はらはらと透明の雫を瞳から溢れさせた、ひよりの表情。

どうしてあの時、ひよりは泣いていたのかそれさえも聞けず仕舞いだった。

無気力なようで、それでもいつも楽しそうに笑っていたひよりが見せた、最後の笑顔は涙のおまけ付き。

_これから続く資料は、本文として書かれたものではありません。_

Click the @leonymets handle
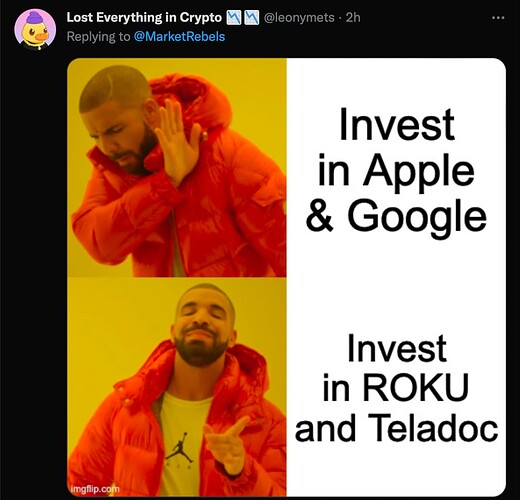 tap(299, 17)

なんとなく居心地が悪くなって、周りの生徒に手短に礼をいうと杏里は教室を後にした。

「うぇ!?
ちょっと!置いてくなよ!」

後から小走りに追いかける遊と、その後ろをマイペースに進む大河。
思い浮かぶのは、ひよりの儚い泣き顔だけ。
いっそのこと、ひよりが他の人に愚痴でも溢していて、責められてしまった方が楽だったのかもしれない。
あの細い背中で今全てを背負いこんでいるとすれば、ひよりがいつか壊れてしまうのは明白だった。

「ねぇ。」

「なんだ杏里!」

遊の大きな声に、杏里はふわりと笑った。

確かにこの子のことは好きだ。
明るく元気なところ。
普段自分たちを遠巻きに眺めて囃し立てたり、噂したりする生徒とは違う、本当に自分と向き合ってくれる存在。

だけど、この子との時間を大切にする余り、今までずっと一緒にやってきたひよりのことをちっとも考えていなかったこと。

その事実に漸く気が付いた杏里は、ぎゅううと拳を握り締めた。